Und so könnte es später sein: Das Altenheim in Beerenburg hat sich entschlossen, den Innenhof zu entsiegeln. Es sind mehrere Beete entstanden. In Kooperation mit der nahen Realschule werden in Gruppen die Beete geplant, bepflanzt und gepflegt. Besonders die Nutzbeete haben es allen angetan: Denn immer wieder kann hier frisches Obst und Gemüse geerntet und verspeist werden. Die Küche profitiert vom Kräutergarten, und die Alten sind stolz, wenn sie Salat essen, der mit „ihrem“ Basilikum gewürzt wurde.
Die Alten halten sich täglich im Garten auf. Sie stehen gern auf, oft führt sie der erste Weg morgens zum Garten. Es gibt immer etwas zu tun, immer etwas zu beobachten. Man kommt ins Gespräch über der Pflege einer Rose oder Tomate, selbst mit Menschen, mit denen man früher nichts anfangen konnte. Selbst im Winter haben alle etwas zu tun – da werden die Beete geplant, und ab Februar lassen sich sowieso wieder Keimlinge ziehen. Als das nahe Autohaus ein kleines Gewächshaus stiftet, ist die Freude groß.
Die, die nicht mehr viel tun können, haben oft ein erstaunliches Wissen – sie dirigieren die anderen vom Rollstuhl oder Rollator aus. Was sie noch nicht wissen, lesen sie sich an, oder fragen andere.

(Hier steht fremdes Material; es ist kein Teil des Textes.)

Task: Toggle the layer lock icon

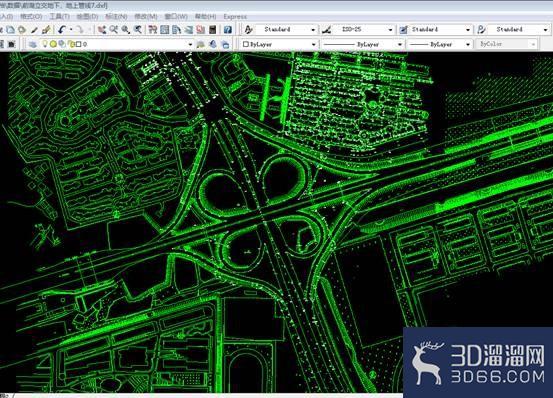Action: (71, 44)
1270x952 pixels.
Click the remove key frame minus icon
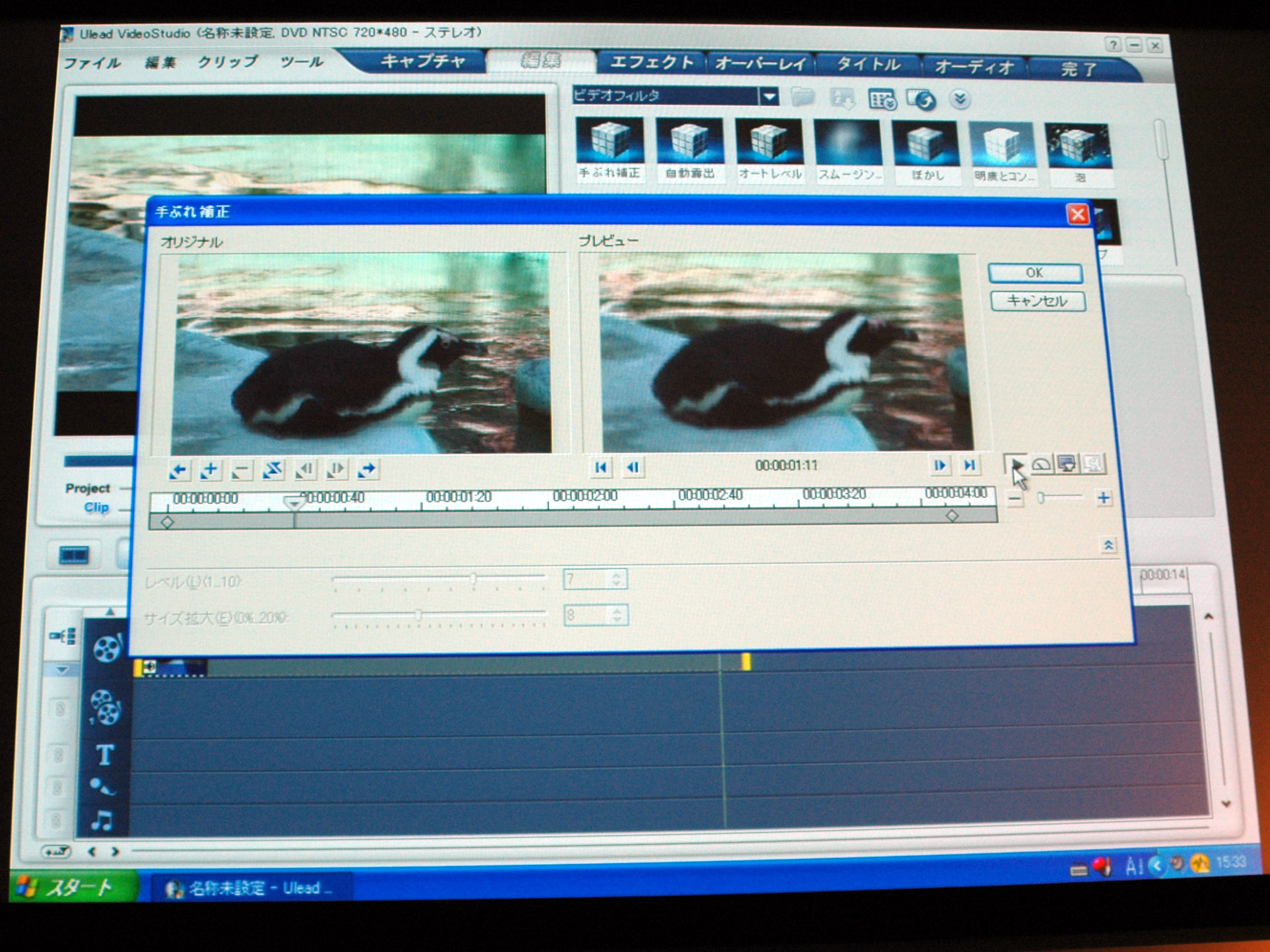(x=242, y=470)
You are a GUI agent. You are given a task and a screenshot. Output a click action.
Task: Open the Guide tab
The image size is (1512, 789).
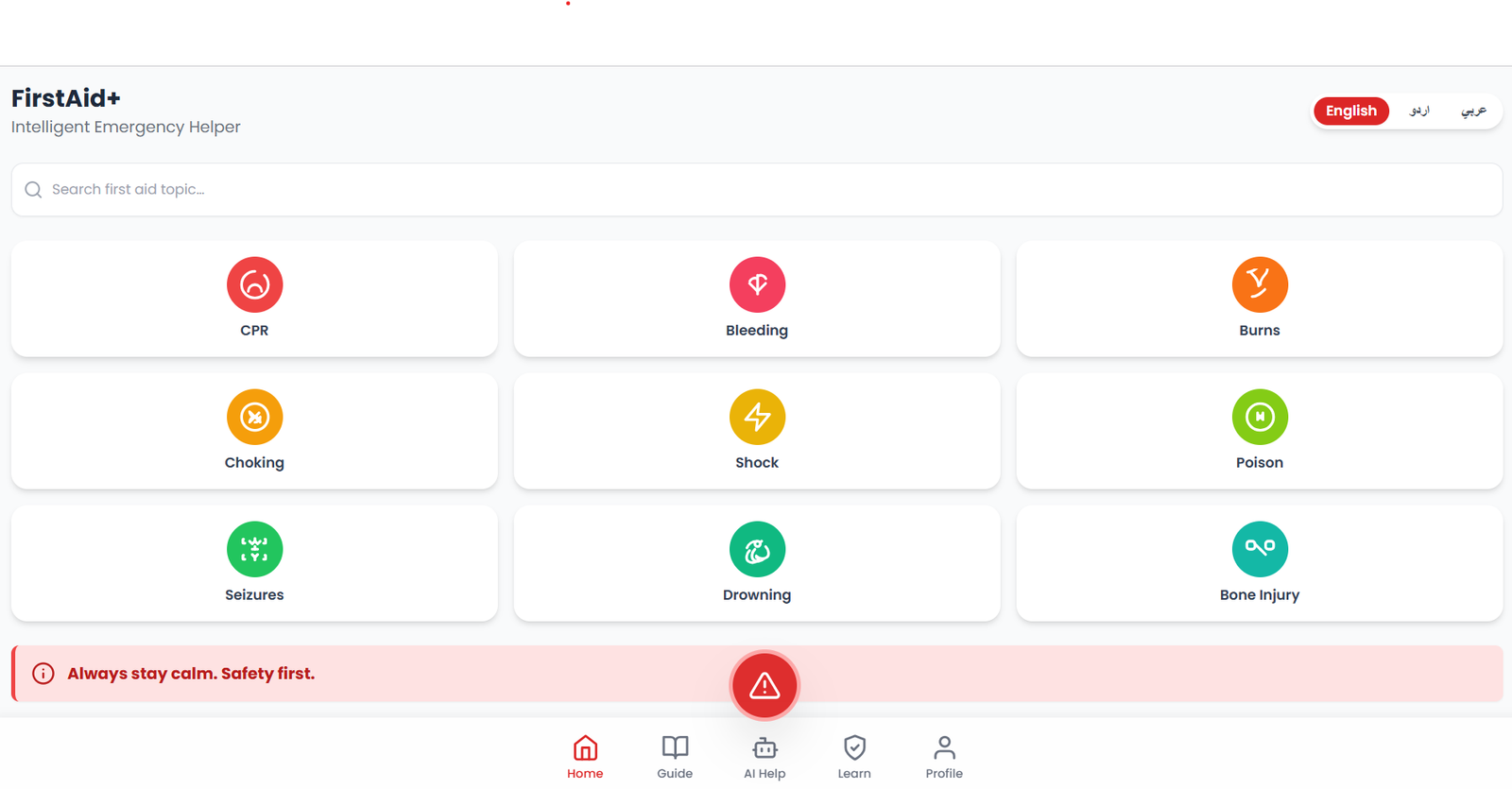pos(675,757)
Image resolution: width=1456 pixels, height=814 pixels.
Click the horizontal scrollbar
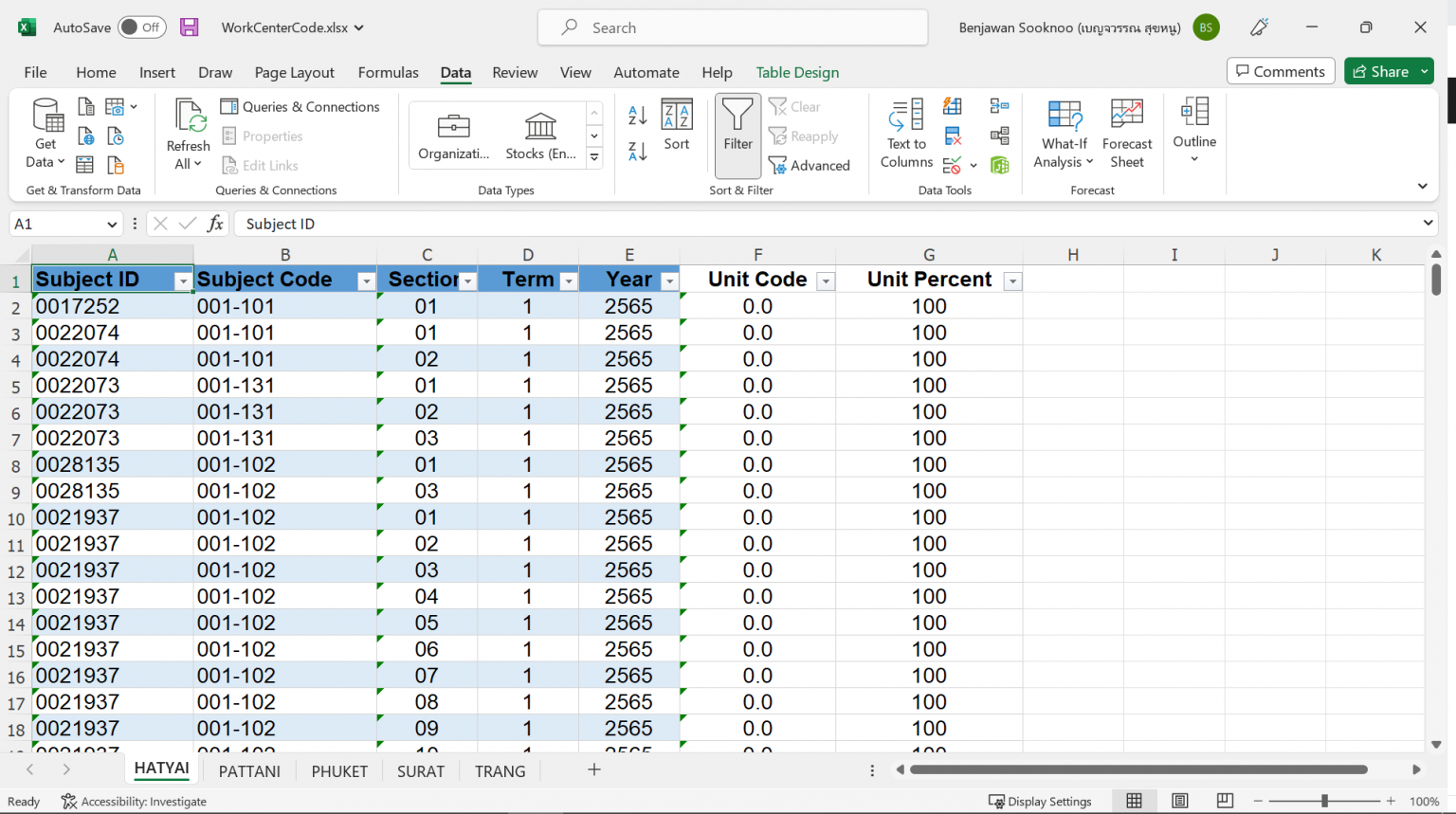coord(1138,770)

Gärtnerische Beschäftigung als Begegnungsräume: Herbst
Vielen Alten geht es jetzt besser. Durch die körperliche Arbeit sind sie abends müde und schlafen besser. Aber auch psychisch geht es den meisten besser: Vielen gibt der Garten ein Stück Verantwortung, sogar Sinn, den sie mit dem Einzug ins Heim endgültig verloren geglaubt hatten. Es gibt Begegnungsräume und Gesprächsanlässe, die sich natürlich ergeben. Und einige merken auch, wie viel ihr Wissen hier zählt, der hochgebildete alte Professor mit einem Faible für Nusssträucher wie die ehemalige Putzfrau mit einem Händchen für Tomaten. So ist aus einer eher ungeliebten Unterbringung ein Heim geworden.
Die Pfleger müssen sich um das „Grünzeug“ nur noch selten kümmern, auch sie sind entlastet. Die Kooperation mit der Schule kostet etwas Zeit, aber die Schüler bringen auch Leben ins Heim.
Weiterhin wird gestorben. Natürlich. Aber jetzt liegt auf den Särgen immer ein Blumenstrauß, und manche haben auch etwas für den Garten gespendet – damit das Leben weitergeht.